The Pines | Teen Ink

The Pines

February 27, 2009
By Maxfield Peterson BRONZE, San Francisco, California
Maxfield Peterson BRONZE, San Francisco, California
3 articles 0 photos 0 comments

My neck was covered in braided sweat beads, the air was empty and dry. It felt like I was fighting for those last few breaths of air with everyone around me. The worst part was, I could not see the ground two feet in front of me. Every moment I felt like I was going to go tumbling down the side of the mountain, replaced by a small cloud of black dust at my place in line.


My shoe laces had become weighted down with dirt and untied, now whipping at my calves, making them red and itchy. This was not walking. This was not strolling. This was hardly hiking. This was a death march. The headlines could read 'forty sixth-graders marched off mountain: motives uncertain'. It was like Apocalypse Now. Right now. We didn't know where we were going, had even lost sight of the counselors, and were left with four prefects, older campers who apparently had more experience. But it seemed as if they were as worried as we were. All I could hear was words floating around about a 'lost map'. I assured myself that no self-respecting counselor would allow this to happen. But then I started to question how serious my counselors actually were. I drifted into thought, it seemed to help the time pass, help the pain go away.


Was this the rumored camp experience? Sappy hands and dirty, bad food, death marches at night and swims in a mossy black lagoon in the day? I was sorely unsatisfied. As the march carried on, I ran out of water. It was really time to talk to someone about my problems. I turned on my poorly powered green flashlight I had brought from home and walked around the side of the group towards where our 'leaders' were. Shining the light to my left, I searched row after row of ratty, sweat mopped heads until I got to the front. A prefect frantically shuffled through his backpack as he walked. I shined my light on his face to get his attention. He looked up, squinted, and shouted
something inaudible to me.


'What?' I yelled back over the chorus of complaining children. Then my ankle hit a rock and I slipped down onto an incline. I began rolling. This was it. I finally had found the edge of the mountain, and confirmed my destiny. A rocky death. I tumbled for what seemed like almost ten seconds, only to slap my face against a mucky pool of water. I pressed my hands into the dirt and stood up slowly, trying to collect my thoughts. High above I could hear my fellow inmates up on the trail, shouting, teasing, and the nervous voice of the prefect sailing through the trees, which were now defined in the moonlight. The moon was absent the entire time on the trail, shrouded behind some trees and hills, but I found myself at a small pond between two hillocks, black water visibly soaking through my clothes.

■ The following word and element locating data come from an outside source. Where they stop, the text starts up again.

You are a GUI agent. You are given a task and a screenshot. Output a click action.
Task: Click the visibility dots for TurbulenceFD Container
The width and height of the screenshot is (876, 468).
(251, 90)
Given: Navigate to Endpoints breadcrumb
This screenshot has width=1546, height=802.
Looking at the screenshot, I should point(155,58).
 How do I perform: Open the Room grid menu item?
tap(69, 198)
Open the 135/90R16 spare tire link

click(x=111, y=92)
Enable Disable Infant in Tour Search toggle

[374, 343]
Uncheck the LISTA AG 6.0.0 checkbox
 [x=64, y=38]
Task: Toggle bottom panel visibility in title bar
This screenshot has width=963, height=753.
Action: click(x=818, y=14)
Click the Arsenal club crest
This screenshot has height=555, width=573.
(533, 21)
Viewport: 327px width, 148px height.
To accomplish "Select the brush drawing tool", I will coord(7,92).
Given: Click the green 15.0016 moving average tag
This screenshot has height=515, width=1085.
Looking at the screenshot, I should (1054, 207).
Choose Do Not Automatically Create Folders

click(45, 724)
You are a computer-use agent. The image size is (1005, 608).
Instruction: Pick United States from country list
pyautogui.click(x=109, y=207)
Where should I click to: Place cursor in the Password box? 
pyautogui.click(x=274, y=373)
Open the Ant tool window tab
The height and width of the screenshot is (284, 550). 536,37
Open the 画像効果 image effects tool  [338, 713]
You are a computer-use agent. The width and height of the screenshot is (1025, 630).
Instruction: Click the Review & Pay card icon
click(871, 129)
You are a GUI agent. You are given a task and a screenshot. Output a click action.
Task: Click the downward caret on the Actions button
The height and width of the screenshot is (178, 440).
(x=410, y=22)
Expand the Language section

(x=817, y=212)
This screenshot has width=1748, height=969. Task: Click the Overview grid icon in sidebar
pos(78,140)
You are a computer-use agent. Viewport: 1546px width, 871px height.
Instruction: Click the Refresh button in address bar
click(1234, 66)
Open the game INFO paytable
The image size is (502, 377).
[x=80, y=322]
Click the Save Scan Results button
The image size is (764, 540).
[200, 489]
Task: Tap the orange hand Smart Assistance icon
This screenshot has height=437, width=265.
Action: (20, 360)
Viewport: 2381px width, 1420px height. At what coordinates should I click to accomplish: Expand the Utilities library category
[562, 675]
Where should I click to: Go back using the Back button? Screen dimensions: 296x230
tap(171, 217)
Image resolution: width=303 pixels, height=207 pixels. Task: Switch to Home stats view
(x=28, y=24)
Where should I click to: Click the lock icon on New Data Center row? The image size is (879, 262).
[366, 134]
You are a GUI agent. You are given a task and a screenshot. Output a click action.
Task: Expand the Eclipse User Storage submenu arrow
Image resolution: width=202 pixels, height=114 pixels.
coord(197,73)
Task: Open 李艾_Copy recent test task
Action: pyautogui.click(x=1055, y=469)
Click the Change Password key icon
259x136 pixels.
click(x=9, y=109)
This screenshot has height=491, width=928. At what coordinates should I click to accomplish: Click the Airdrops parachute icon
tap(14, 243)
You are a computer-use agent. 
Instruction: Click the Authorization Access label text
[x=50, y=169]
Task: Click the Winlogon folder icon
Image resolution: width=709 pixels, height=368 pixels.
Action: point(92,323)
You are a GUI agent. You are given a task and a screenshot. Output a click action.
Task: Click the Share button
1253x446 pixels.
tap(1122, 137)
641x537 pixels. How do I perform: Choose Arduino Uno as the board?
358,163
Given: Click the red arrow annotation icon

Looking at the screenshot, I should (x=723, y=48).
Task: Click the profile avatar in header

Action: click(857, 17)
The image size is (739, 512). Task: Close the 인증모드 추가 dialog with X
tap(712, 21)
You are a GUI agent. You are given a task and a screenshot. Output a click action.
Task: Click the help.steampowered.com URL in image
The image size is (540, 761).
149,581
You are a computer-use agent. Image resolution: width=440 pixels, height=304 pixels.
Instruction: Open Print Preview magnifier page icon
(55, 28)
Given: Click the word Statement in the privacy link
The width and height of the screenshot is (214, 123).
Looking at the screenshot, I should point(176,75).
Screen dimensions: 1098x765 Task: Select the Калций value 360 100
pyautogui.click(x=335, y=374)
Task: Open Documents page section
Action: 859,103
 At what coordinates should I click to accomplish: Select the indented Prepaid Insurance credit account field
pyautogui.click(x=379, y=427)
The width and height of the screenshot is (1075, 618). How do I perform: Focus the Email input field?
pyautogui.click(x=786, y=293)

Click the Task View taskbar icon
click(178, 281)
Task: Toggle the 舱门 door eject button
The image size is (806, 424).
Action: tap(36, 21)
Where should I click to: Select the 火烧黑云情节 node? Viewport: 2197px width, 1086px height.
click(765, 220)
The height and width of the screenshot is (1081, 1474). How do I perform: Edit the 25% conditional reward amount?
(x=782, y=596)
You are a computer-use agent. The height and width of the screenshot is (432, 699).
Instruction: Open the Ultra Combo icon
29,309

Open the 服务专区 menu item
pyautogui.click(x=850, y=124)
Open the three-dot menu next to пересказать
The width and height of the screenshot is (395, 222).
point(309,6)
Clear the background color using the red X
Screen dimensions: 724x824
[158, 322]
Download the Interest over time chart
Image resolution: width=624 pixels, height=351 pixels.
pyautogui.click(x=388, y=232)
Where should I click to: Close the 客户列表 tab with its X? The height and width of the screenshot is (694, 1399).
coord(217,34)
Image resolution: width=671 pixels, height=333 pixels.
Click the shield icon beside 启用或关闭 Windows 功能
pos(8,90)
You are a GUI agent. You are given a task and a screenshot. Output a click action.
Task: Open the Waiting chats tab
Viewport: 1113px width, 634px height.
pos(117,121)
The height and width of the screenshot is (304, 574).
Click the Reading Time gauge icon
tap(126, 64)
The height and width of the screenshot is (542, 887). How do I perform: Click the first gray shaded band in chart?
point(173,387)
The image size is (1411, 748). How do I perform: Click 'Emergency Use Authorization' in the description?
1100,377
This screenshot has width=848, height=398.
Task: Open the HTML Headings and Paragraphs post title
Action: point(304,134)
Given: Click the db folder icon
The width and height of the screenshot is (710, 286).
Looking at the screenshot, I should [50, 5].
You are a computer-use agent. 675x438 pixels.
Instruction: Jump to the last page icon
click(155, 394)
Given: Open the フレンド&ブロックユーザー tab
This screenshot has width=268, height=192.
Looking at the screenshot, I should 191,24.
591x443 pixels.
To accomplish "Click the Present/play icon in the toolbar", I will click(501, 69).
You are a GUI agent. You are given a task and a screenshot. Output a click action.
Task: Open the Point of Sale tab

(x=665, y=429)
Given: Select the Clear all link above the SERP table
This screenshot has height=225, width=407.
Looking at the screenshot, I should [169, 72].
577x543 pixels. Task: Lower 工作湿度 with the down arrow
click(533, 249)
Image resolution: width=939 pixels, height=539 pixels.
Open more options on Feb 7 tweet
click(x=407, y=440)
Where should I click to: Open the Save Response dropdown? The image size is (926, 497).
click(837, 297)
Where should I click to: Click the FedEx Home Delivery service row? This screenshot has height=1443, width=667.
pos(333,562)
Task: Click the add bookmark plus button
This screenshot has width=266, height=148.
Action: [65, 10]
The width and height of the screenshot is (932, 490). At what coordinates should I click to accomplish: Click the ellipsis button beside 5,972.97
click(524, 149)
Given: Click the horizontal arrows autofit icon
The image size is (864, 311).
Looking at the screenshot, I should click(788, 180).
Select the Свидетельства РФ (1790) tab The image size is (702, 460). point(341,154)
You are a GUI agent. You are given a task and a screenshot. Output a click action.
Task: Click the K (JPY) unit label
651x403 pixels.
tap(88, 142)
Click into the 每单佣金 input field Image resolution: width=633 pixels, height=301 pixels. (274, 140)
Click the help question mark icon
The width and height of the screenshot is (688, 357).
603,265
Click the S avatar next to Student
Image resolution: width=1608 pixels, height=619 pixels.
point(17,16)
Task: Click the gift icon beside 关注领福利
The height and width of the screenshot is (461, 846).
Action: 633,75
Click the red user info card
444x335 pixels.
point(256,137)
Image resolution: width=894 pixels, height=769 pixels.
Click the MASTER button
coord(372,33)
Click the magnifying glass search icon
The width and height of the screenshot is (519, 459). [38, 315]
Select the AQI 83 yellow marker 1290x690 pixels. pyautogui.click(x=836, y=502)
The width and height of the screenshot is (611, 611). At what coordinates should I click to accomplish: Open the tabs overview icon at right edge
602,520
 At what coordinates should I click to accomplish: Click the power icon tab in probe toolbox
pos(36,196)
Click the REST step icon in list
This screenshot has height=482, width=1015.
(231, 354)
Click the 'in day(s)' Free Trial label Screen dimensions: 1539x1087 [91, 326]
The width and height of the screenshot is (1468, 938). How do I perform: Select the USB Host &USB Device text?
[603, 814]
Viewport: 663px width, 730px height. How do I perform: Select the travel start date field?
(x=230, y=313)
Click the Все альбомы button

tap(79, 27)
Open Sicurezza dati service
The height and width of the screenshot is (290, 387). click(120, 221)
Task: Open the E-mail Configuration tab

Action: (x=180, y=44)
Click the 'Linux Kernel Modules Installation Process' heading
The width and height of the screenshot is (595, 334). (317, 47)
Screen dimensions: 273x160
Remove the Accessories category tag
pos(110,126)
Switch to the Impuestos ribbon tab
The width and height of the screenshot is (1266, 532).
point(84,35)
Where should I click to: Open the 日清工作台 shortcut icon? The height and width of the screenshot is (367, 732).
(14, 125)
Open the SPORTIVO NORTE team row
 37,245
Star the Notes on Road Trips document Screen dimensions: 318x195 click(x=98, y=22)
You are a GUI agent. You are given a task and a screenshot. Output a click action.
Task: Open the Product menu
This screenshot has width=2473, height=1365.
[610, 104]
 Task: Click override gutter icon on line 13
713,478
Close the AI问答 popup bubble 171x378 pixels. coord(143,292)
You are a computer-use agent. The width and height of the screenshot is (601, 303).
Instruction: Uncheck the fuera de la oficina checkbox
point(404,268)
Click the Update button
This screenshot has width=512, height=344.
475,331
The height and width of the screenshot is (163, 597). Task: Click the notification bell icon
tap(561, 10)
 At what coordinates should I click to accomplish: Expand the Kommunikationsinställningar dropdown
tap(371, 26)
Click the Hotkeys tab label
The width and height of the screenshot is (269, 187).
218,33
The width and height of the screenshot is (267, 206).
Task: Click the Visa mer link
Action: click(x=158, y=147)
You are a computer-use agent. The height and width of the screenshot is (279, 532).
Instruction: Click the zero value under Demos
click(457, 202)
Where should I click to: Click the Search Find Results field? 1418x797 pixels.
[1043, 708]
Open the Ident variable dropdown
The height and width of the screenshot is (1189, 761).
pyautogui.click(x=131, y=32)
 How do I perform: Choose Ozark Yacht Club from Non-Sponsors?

I looked outwards, towards the moon and the sky, but a noise at the other end of the pond caught my attention. I found the green flashlight, still attached to my bag with a nerdy little carabiner clip. I flicked it on and searched the shore opposite me for the source of the rustling. Then the radiant yellow eyes glinted back at me. It was a calf, a small cow strayed from the group, sipping at the pond. Behind it, the rocks sunk into a valley, which began to resonate with a rumbling noise. I had heard rumors that livestock was migrated through the hills at night to different pastures, but I had never quite been able to picture it. I could not describe this occurrence as a stampede, it wasn't violent; just a mass movement of black and white splotched beasts. They all came tumbling through the valley, shaking the surrounding pine trees which rained wet needles all around me.


'Max! Max!' a couple of prefects yelled behind me, they had climbed down a small trail to the pond. I didn't answer. They came to my side and watched as the small calf rejoined the group.